Northall asserts that it “is true that Marx once maintained, between 1870 and 1883, there was a possibility of a peaceful transformation of bourgeois democracy into proletarian democracy in the United States and Britain.” Yet support for universal suffrage was consistent throughout his life. From 1852: “Universal Suffrage is the equivalent of political power for the working class . . . where the proletariat forms the large majority of the population . . . Its inevitable result, here, is the political supremacy of the working class.

He screams “Johnstone even denies the desirability of proletarian democracy!” Yet did Engels not proclaim that the “working class can only come to power under the form of a democratic republic. This is even the specific form for the dictatorship of the proletariat”? Read asserts that the SPGB “has wrongly attached itself to the idea that bourgeois parliamentary bodies can be ‘captured’ and used as a means to revolution.” Yet, as the SPGB correctly argue, this was Marx and Engels position. As Engels put it: “It is simply a question of showing that the victorious proletariat must first refashion the old bureaucratic, administrative centralised state power before it can use it for its own purposes” I will ignore his confused account of the history of Parliament, to note that the SPGB, like Marx and Engels, is well aware that “history, logic and common sense tells us that when democratic means . . . fail, the real powers behind these come into play.”

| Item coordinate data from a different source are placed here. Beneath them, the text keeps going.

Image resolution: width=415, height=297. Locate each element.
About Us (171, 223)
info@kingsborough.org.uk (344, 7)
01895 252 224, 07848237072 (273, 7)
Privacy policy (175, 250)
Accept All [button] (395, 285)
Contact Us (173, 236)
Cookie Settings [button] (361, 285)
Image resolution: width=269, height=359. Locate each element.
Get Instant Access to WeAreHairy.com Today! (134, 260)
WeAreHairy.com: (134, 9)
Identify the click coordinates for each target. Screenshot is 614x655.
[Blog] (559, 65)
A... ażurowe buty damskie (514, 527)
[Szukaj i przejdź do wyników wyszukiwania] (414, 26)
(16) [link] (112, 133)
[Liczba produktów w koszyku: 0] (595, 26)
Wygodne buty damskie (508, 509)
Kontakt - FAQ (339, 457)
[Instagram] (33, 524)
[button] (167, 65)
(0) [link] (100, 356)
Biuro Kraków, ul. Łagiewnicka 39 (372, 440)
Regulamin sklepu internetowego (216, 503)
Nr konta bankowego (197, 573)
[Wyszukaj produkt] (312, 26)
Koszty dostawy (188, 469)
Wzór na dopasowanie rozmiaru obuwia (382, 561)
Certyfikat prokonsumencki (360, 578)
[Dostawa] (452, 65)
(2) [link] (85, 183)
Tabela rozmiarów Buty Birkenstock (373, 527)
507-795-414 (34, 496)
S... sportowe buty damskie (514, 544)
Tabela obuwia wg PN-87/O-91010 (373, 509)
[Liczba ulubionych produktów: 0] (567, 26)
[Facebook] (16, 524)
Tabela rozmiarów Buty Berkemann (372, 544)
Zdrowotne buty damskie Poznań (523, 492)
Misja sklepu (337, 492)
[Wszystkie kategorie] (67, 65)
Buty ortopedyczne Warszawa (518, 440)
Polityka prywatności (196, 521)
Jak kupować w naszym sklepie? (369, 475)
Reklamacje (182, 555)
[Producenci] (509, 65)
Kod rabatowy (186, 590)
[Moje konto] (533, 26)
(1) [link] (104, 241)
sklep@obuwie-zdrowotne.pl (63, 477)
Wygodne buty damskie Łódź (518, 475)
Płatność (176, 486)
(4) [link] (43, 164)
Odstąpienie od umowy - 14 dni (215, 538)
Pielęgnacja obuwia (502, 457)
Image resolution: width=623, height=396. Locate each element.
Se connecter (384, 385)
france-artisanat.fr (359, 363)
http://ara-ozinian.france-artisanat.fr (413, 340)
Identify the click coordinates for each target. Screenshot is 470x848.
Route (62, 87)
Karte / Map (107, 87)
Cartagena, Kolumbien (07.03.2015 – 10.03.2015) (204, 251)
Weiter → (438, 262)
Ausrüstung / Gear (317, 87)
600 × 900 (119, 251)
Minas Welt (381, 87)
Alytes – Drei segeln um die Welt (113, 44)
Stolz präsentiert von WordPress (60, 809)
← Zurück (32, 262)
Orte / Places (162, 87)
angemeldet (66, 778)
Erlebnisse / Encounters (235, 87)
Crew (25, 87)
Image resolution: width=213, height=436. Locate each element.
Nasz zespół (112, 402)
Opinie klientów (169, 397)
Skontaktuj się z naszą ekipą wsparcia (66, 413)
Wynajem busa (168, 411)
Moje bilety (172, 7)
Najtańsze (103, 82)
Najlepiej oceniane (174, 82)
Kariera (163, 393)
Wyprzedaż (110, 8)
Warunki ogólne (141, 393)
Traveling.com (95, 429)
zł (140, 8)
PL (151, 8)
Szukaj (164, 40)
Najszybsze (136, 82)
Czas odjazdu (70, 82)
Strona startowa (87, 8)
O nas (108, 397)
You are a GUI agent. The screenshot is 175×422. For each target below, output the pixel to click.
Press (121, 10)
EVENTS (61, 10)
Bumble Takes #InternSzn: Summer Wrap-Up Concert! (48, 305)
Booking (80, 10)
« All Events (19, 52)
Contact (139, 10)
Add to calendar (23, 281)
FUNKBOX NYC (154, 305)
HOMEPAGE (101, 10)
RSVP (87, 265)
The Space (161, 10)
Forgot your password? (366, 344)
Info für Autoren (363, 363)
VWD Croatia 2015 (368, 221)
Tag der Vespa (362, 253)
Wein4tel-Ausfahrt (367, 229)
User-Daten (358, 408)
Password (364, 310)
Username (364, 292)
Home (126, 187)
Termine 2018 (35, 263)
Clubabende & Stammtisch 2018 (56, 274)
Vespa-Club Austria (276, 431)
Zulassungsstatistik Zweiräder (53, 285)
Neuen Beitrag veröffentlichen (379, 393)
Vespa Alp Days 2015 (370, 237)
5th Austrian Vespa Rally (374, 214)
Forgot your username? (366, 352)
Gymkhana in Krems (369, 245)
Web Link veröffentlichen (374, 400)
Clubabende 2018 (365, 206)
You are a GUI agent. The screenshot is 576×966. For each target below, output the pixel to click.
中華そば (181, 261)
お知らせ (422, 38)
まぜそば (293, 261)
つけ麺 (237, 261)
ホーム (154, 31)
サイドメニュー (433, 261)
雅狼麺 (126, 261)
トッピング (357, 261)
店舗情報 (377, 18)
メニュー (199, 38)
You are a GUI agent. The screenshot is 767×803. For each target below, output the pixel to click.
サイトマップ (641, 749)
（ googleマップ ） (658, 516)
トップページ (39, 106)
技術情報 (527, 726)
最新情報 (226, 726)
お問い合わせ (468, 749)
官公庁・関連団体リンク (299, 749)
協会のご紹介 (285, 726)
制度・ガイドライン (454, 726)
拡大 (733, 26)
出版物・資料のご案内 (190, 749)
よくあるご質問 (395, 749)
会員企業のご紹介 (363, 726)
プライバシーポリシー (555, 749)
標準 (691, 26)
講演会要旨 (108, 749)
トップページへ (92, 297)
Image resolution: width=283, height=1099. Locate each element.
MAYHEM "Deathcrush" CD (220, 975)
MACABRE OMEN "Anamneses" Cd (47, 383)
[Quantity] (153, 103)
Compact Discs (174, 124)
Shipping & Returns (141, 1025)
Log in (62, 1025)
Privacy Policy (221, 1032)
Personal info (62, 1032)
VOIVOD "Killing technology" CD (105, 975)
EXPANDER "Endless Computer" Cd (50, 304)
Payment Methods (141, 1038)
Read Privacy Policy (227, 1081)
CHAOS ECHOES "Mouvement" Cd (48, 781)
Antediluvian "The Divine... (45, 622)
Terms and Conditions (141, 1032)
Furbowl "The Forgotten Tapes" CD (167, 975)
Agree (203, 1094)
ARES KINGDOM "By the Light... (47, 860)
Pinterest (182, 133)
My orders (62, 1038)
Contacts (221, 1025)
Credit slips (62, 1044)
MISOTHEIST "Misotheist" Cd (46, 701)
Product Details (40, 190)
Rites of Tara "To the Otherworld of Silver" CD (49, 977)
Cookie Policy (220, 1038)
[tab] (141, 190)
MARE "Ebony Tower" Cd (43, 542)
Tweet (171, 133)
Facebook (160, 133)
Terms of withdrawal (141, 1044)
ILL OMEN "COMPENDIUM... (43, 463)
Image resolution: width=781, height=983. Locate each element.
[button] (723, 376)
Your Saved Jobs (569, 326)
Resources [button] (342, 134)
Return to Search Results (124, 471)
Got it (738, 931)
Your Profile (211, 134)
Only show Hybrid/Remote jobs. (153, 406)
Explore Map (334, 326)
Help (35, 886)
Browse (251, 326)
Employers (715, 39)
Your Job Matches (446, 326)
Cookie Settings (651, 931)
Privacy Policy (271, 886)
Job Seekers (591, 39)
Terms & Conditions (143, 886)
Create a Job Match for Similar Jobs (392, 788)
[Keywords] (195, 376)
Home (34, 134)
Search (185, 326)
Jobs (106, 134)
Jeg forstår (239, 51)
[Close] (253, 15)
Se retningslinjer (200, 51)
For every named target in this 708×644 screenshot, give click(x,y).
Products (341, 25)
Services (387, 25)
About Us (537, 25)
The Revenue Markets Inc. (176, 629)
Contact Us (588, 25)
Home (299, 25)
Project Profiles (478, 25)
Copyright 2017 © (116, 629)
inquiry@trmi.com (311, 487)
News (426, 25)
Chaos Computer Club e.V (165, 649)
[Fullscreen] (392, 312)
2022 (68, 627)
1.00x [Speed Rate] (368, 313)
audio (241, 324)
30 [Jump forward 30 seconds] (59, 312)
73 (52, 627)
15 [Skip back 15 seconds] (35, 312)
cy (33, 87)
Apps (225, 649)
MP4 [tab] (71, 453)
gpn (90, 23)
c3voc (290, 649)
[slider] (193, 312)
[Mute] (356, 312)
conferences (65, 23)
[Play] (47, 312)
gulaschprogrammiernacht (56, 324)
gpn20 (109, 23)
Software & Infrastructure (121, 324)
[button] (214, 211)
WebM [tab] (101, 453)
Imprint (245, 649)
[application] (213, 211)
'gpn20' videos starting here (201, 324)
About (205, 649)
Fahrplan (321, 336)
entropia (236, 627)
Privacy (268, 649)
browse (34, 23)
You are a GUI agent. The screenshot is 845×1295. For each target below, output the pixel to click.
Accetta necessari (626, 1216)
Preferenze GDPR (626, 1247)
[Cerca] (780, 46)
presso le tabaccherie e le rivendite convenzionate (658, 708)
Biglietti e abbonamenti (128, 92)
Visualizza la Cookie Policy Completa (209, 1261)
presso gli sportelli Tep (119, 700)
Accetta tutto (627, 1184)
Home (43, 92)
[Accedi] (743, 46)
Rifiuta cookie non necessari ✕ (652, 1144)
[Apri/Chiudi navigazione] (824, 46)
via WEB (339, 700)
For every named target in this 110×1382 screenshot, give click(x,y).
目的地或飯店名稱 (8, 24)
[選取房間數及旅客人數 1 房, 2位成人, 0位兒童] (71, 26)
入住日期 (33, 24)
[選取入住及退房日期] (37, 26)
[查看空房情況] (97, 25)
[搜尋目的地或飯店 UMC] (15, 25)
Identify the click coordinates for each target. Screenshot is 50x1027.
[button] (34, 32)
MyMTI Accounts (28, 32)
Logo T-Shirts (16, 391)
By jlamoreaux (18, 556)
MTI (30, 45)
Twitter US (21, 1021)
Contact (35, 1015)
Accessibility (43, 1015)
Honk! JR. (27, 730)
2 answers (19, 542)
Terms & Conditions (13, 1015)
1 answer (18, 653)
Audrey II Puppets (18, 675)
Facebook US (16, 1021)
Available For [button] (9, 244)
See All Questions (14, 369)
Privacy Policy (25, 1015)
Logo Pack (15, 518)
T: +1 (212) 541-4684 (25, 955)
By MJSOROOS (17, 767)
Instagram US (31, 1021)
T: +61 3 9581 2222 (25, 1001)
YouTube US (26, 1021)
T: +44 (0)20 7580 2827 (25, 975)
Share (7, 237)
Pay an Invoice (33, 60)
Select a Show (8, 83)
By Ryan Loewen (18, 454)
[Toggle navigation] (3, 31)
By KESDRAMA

Nor did Lenin produce an “outstanding scientific study of the Marxist theory of the state and revolution,” rather he confused Marx’s notion of smashing the “state machinery” with smashing the state – as Julius Martov showed in his truly outstanding critique of Lenin’s work (in “The State and Socialist Revolution”). And, as Johnstone noted, Lenin’s “outstanding” work was ignored when the Bolsheviks created an executive above the soviets – which then, a few weeks later, simply decreed legislative powers for itself.

Moreover, Johnstone simply exposes how the Bolsheviks recognised “the desirability of proletarian democracy” only when the workers voted for them. When they lost popular support in early 1918, the Bolsheviks denied “proletarian democracy” by gerrymandering soviets (including the Fifth All-Russian Congress of Soviets) to ensure a majority and disbanding, by force, any which did manage to elect non-Bolshevik majorities.

It does seem highly ironic to see Dan Read attack the constituent assembly for its “undemocratic content” when he ignores the undemocratic actions of the Bolsheviks against the soviets. Apparently, Johnston “has now completely abandoned any kind of scientific perspective in ascertaining the reasons behind the degeneration of the Russian Revolution and has instead fallen back on moral outrage.” Yes, how “moralistic” it is to decry the deliberate creation of a dictatorship over the proletariat! Not to, though, suggests that for some “socialists” party dictatorship is perfectly compatible with socialism, assuming the right people are in charge.

For Read, the “real end of soviet democracy” is linked to “the rampaging armies of Kolchak and Denikin and its massacres of the organised working class.” The problem with this assertion is that the Bolshevik onslaught on the soviets started before these armies started rampaging. Given this awkward fact, it is easy to see why the “link the erosion of soviet democracy with the destruction and chaos of civil war” can be considered a Bolshevik “myth.”

Read states that “being dead will not remotely infringe on your class’s ability to rule politically” — much the same can be said when your soviets are being disbanded and your strikes crushed by the Cheka. So, the SPGB does not “fall back on conspiracy theories.” Rather, it is facts about the earliest period of Bolshevik rule which are “offered up” rather than quotes “torn out of context or a passionate hatred of Lenin.”  

In terms of “objective analysis,” it is Read who is lacking that. Instead we are offered platitudes whose hollowness has been exposed for sometime – and some denounce the SPGB for being “trapped in a time-warp”! Finally, I suppose I should note I am an anarchist, not a SPGB member and are presenting facts to aid a “scientific perspective” in the face of dubious Leninist assertions.